(Items listed in a dataset)
——

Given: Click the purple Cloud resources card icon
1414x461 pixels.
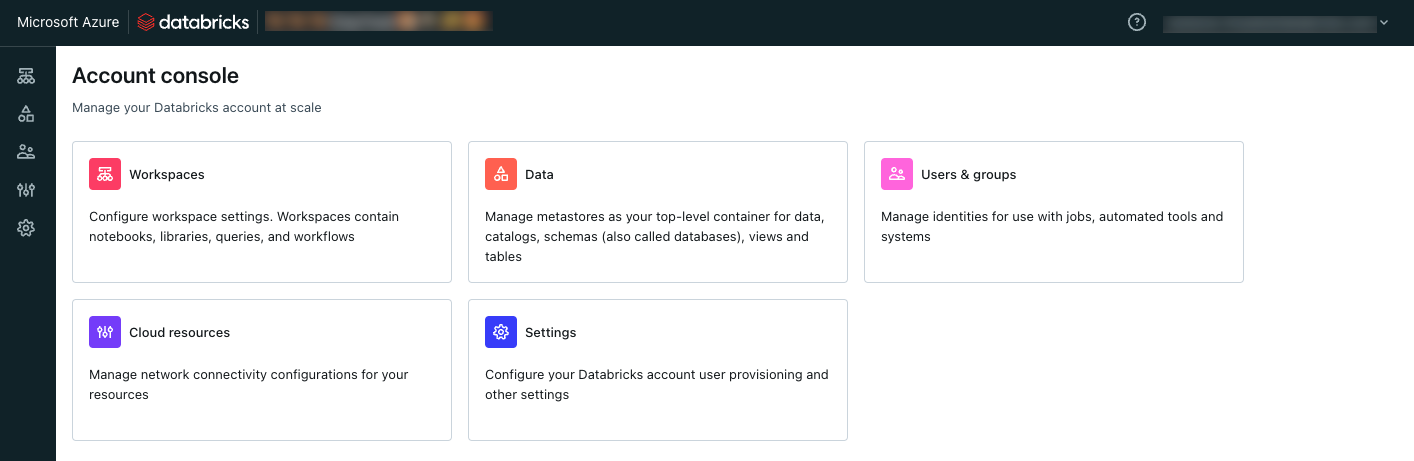Looking at the screenshot, I should click(x=105, y=332).
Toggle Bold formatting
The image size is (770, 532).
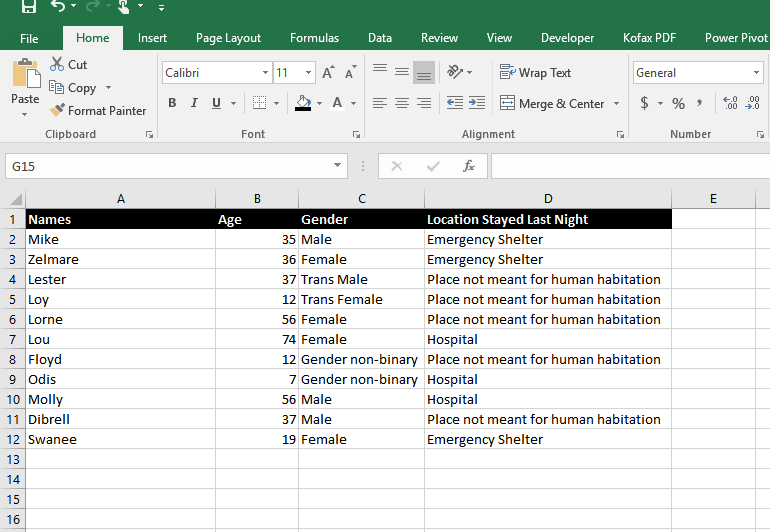[x=172, y=103]
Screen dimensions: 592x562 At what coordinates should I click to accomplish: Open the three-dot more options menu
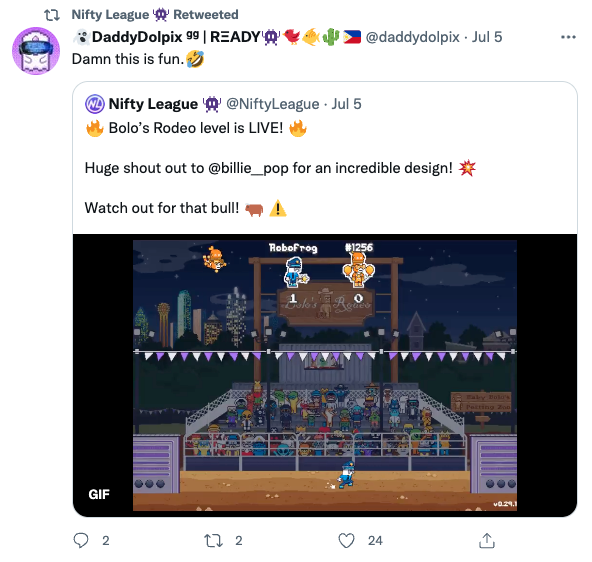coord(568,37)
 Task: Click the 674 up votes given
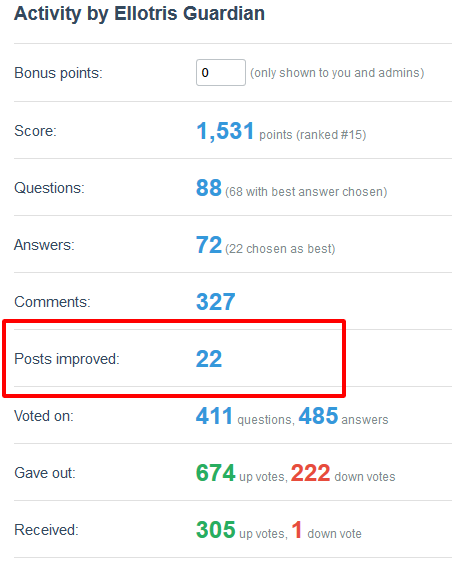coord(216,472)
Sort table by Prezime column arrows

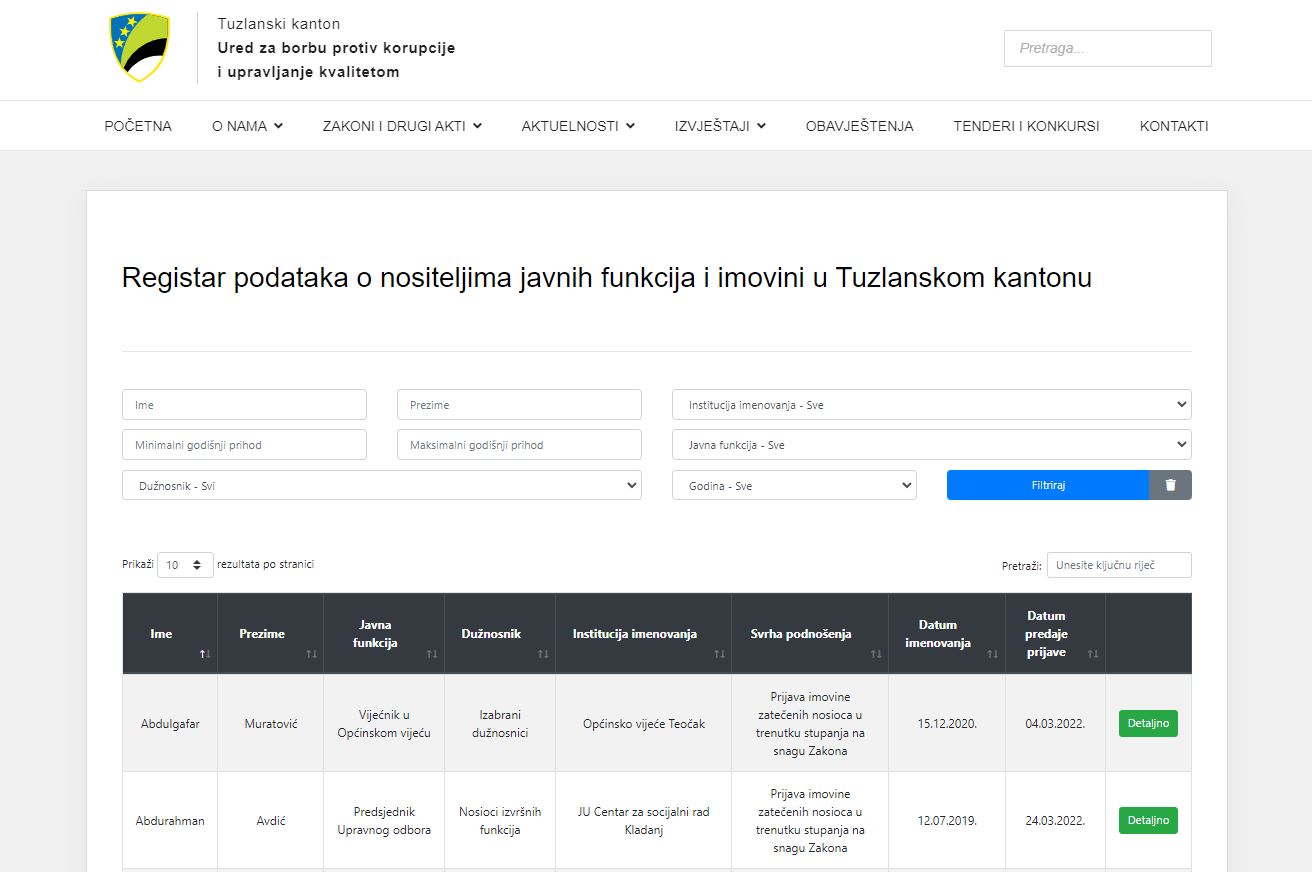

——

What to produce = An exact copy is required of the lines from the one holding "The image size is (770, 532)." to the end of the entries above, both included; no pictures belong in it.

Response =
The image size is (770, 532).
[x=172, y=103]
Screen dimensions: 592x562 At what coordinates should I click to accomplish: Open the three-dot more options menu
coord(568,37)
 Task: Click the 674 up votes given
coord(216,472)
Sort table by Prezime column arrows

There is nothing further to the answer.